La dissection de l'âme humaine n'est pas chose aisée, encore moins sa compréhension. Toutes les explications et les analyses du phénomène de l'emprise qu'une personne peut exercer sur une autre sont claires et suivent un schéma de mise en place constant, identique pour toutes les victimes. Cette dépendance est très difficile à intégrer par "les autres", ceux dont l'esprit n'est pas soumis à cette pression continue et perfide, tout comme dans le cas des femmes battues.
Sandrine Collette propose la facette la moins obscure de cet enfer en présentant Clémence après sa courageuse fuite vers un ailleurs, premier pas de son long chemin vers sa reconstruction, avec son mal-être, sa méfiance, sa terrible solitude, sa foudroyante peur aux tripes et sa mésestime de soi due aux humiliations répétées. Se relever est terriblement laborieux et difficile quand le psychisme a été broyé méthodiquement jusqu'à ce que la victime ne puisse plus opposer une quelconque résistance. le tortionnaire est absent, mais le doute et l'emprise sont toujours bien ancrés, annihilant tout esprit de décision par des flash-backs traumatiques incessants. La liberté physique est une chose, la liberté psychique en est une autre. Comment redevenir soi-même quand on vit dans la terreur de la réapparition de l'Autre, que l'on est persuadée de son inutilité et que l'on croit à son inconsistance jusqu'à devenir transparente physiquement ?
le rythme du récit peut paraître traînant et indécis, contrairement aux autres romans de l'autrice qui présentent des personnages accablés par le destin, mais toujours battants et volontaires. Son écriture claque dans la noirceur intime du psychisme d'une femme brisée jusqu'à l'entraîner vers son point de rupture, tout en lui concédant de minuscules victoires, la poussant doucement vers la résilience. En phase avec le comportement et les difficultés de Clémence, elle aide le lecteur à suivre son cheminement, avec toutes ses hésitations et ses interrogations, même lorsqu'elle se met en danger.

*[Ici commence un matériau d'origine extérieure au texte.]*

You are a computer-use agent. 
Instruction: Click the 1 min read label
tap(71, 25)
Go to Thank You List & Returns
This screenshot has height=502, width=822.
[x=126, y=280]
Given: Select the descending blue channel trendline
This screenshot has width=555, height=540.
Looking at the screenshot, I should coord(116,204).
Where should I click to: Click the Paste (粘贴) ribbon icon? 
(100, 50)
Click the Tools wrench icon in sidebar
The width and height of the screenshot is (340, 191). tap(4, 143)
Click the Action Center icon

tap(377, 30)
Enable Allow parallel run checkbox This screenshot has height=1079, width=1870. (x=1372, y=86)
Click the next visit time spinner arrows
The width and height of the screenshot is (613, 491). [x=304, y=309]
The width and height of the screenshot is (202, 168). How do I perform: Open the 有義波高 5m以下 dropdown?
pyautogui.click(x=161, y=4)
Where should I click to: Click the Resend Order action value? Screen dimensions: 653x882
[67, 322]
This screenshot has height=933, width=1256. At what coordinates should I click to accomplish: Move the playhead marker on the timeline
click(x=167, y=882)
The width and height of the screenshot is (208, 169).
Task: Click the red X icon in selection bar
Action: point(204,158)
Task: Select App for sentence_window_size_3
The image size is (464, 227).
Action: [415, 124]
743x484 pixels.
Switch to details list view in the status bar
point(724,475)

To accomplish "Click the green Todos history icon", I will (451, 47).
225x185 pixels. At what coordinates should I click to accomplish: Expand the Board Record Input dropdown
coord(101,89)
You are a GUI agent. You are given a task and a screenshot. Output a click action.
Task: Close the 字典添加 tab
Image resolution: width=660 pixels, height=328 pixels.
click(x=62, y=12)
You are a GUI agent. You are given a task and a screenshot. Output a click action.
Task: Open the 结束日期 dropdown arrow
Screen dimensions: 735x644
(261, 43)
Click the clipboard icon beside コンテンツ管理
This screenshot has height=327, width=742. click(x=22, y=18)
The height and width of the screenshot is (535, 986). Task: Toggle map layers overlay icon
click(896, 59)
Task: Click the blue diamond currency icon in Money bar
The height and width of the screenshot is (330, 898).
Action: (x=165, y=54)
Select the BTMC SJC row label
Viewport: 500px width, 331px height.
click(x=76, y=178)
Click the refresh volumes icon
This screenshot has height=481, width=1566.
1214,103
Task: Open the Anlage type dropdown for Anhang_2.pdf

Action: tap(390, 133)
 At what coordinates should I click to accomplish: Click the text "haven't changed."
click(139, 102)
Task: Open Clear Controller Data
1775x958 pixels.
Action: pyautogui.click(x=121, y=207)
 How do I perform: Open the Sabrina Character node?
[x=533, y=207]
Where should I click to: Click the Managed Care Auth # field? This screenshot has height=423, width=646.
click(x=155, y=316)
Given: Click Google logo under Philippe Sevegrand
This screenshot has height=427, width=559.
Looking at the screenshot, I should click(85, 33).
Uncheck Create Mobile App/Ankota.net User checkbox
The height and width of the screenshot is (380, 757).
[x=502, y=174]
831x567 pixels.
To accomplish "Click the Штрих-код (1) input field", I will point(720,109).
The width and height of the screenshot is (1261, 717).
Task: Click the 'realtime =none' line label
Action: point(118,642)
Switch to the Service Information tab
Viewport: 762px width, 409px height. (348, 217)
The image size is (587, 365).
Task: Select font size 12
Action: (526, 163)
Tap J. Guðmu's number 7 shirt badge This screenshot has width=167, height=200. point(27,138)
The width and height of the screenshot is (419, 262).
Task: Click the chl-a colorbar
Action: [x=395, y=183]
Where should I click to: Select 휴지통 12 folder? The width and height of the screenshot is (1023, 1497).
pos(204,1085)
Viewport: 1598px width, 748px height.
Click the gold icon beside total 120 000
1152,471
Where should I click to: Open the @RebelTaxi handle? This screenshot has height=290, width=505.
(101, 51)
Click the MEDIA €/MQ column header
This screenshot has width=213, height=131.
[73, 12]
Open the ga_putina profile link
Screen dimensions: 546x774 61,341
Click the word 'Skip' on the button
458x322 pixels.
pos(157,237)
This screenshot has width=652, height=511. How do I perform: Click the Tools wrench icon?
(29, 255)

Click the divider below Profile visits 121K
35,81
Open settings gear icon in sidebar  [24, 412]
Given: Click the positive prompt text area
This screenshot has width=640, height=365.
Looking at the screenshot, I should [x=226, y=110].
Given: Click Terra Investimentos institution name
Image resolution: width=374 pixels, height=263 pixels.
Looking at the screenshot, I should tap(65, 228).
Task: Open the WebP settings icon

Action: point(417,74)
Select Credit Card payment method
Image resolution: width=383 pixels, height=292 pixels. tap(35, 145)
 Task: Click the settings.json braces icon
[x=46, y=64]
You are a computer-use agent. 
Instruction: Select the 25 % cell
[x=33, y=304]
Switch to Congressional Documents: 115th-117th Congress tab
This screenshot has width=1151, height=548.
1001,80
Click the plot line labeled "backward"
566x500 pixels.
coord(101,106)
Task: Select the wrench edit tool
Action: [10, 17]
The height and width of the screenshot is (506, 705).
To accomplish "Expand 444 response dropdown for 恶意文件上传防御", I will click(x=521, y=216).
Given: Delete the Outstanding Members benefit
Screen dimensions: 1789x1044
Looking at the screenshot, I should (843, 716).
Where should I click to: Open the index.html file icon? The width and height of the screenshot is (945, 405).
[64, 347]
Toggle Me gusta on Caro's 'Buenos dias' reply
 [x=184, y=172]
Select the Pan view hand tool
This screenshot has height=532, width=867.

La jeune femme est dans une solitude oppressante, craignant qu'un quelconque geste ou une parole malencontreuse soit à l'origine de l'effondrement du nouvel univers qu'elle essaie de se créer pour survivre au cataclysme qui l'a détruite. Pourtant, elle est aidée, sans le savoir, par le silence attentif de son entourage bienveillant. Manon, son amie de toujours, qui connaît son histoire et se veut être une épaule accueillante en la protégeant. Gabriel, son voisin de jardin, brisé par la vie qui est là, constamment présent et à l'écoute de ses moindres terreurs. Et enfin son collègue Flo qui sent son malaise, mais ne veut rien brusquer. Ce cercle restreint constitue une sécurité ténue contre le processus d'autodestruction qui ne cesse de la consumer.
Comme dans tous ses romans, après un essorage en règle des émotions,
Sandrine Collette laisse son lecteur lessivé, épuisé, mais pas dans une désespérance extrême. Il y a toujours une infime lueur d'espoir quelque part. Abordant un sujet de société mal compris, les violences conjugales et les relations toxiques, malheureusement bien plus répandu qu'on ne le croit et qui "n'arrive pas qu'aux autres", l'autrice donne une nouvelle marque de son talent de narratrice, en recréant les volutes tortueuses de la soumission et l'énergie surhumaine qu'un être brisé doit puiser au plus profond de lui-même pour mettre un terme à son cauchemar.
Comme le poisson, à moitié dévoré, du bassin de son sinistre jardin, Clémence, et toutes ses "jumelles" d'infortune, ont le droit de vivre libres et de guérir du syndrome post-traumatique qu'inflige l'emprise en se débarrassant de leur culpabilité !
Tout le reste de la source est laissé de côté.